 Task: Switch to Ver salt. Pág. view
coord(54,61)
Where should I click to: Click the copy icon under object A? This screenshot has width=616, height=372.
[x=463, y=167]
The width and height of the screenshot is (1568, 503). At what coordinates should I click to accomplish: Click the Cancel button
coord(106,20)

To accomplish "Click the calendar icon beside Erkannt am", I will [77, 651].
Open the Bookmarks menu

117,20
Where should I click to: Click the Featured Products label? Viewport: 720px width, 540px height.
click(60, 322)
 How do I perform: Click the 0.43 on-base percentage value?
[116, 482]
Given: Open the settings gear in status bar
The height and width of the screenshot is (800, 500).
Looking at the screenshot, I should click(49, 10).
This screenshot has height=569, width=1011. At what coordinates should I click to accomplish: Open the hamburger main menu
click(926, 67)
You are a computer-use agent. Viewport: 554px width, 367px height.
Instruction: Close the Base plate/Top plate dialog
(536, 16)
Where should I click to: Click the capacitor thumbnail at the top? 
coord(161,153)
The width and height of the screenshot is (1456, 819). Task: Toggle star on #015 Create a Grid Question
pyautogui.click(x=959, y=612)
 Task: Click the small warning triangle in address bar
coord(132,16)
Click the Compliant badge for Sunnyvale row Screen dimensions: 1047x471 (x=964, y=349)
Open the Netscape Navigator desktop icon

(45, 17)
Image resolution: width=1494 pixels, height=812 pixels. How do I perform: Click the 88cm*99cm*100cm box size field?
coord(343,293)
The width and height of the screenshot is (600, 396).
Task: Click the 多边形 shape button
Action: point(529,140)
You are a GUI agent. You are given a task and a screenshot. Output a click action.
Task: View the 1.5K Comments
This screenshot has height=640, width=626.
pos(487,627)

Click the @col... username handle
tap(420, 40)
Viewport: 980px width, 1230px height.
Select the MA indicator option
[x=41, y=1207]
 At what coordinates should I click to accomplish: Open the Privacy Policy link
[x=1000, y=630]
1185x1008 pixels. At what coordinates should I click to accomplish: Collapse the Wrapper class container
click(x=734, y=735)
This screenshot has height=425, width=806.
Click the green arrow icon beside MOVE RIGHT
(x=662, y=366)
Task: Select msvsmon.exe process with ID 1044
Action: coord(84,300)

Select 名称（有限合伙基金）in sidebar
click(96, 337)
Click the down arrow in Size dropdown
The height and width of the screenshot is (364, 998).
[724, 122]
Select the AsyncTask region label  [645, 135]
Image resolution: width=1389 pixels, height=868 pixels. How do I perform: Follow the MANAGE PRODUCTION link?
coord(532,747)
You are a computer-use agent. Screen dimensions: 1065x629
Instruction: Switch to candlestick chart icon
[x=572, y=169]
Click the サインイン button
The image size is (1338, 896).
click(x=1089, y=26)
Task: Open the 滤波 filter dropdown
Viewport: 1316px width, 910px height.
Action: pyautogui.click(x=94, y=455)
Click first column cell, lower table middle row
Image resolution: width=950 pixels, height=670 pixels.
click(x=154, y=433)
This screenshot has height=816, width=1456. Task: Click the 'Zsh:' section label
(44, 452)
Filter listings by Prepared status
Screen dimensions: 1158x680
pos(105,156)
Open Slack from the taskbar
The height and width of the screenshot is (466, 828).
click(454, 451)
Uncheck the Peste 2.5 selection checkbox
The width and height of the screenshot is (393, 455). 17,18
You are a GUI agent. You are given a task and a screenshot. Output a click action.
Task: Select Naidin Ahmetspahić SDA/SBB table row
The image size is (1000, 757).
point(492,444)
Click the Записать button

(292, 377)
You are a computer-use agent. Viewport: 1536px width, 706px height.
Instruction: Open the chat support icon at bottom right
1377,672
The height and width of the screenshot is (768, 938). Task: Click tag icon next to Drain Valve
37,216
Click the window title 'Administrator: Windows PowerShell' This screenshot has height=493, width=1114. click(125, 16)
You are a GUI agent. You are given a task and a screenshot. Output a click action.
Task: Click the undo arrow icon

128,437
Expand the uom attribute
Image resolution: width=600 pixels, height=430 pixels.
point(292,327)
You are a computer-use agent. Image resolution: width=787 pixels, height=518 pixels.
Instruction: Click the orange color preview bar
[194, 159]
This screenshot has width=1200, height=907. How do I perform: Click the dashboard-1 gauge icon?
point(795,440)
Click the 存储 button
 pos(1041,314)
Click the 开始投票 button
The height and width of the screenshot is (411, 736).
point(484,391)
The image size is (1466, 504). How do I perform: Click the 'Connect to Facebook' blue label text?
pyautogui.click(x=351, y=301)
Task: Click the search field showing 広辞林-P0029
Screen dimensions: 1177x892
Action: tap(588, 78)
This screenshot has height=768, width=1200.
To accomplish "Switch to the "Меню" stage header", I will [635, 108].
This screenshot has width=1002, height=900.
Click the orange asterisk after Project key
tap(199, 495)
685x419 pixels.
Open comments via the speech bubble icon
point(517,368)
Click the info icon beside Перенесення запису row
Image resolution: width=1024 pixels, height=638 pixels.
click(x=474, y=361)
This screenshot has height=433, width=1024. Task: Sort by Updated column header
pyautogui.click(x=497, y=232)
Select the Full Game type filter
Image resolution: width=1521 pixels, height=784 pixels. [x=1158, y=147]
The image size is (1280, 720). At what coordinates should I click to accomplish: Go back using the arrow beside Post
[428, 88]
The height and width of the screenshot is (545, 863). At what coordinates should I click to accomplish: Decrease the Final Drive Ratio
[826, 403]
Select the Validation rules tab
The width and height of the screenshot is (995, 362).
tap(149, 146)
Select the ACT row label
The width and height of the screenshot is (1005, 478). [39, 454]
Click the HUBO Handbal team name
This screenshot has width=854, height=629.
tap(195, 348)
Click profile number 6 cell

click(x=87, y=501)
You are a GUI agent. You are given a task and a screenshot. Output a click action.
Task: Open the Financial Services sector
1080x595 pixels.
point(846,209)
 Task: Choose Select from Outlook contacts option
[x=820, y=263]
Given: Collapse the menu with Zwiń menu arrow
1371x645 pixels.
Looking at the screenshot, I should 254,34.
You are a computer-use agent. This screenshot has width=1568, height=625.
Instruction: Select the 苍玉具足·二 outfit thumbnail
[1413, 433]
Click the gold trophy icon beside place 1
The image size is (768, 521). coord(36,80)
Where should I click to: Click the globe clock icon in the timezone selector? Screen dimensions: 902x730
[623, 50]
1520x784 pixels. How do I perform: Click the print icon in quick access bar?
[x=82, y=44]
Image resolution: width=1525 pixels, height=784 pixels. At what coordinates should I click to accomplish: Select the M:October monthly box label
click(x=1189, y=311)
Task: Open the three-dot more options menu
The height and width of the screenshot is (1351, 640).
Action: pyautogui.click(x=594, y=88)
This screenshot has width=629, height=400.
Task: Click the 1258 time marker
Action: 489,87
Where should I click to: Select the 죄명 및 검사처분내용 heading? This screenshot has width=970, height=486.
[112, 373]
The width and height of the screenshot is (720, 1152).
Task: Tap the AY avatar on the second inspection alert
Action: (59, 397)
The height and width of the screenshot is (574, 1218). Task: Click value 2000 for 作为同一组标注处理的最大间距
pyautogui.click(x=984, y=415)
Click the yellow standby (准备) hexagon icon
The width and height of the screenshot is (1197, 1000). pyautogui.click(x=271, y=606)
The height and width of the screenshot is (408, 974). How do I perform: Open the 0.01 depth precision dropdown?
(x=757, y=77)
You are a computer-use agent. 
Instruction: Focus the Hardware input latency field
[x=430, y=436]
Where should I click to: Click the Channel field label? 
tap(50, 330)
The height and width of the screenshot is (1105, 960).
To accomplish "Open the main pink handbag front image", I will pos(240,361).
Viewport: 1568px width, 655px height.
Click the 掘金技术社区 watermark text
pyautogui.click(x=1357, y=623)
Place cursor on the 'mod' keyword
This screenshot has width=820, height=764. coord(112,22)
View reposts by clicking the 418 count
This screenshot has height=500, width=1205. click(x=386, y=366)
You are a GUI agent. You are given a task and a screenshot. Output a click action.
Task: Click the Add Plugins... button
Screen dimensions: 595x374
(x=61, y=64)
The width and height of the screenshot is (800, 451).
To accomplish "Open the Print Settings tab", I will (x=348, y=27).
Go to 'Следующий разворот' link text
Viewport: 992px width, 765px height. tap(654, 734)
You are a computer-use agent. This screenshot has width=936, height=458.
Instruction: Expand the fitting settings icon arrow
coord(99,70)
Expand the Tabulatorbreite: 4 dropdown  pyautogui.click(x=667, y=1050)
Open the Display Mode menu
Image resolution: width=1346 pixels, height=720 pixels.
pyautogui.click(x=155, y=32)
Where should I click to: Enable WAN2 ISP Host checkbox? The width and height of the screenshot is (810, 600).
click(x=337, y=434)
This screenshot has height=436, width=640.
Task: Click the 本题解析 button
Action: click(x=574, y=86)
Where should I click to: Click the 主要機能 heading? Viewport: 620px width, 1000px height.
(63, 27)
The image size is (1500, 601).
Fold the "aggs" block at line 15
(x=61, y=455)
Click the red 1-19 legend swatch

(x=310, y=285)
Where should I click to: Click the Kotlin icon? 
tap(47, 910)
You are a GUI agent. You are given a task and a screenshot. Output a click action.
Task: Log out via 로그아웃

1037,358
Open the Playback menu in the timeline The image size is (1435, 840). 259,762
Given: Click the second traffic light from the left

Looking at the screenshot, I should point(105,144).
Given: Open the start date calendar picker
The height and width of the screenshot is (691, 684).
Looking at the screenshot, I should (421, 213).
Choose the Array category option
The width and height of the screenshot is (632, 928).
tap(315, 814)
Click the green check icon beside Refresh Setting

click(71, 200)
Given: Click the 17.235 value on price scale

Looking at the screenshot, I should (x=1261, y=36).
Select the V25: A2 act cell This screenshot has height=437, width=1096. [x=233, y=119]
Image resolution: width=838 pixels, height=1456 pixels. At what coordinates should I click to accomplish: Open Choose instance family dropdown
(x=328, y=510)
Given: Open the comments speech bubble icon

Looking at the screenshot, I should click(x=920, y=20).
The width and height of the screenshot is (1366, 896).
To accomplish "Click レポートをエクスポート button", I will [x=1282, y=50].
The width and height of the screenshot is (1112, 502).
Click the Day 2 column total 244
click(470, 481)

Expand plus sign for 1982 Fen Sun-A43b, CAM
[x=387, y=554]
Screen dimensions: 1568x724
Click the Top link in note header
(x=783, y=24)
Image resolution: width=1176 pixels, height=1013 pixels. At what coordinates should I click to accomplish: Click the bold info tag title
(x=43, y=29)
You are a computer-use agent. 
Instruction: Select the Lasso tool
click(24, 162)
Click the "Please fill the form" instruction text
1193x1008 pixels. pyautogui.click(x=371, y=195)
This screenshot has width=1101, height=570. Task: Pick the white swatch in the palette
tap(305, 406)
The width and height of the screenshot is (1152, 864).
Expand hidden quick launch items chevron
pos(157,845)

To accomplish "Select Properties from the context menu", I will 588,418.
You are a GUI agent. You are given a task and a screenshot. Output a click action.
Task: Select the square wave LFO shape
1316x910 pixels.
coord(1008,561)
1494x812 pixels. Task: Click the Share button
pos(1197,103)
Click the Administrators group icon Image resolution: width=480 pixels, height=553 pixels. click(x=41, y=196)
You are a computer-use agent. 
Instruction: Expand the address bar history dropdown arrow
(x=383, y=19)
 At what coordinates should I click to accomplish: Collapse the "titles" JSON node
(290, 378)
=====
## PROBLEM STATEMENT
Bring together all lines in the records where the word "table" is found.

## OUTPUT BELOW
Click first column cell, lower table middle row
Task: Select Naidin Ahmetspahić SDA/SBB table row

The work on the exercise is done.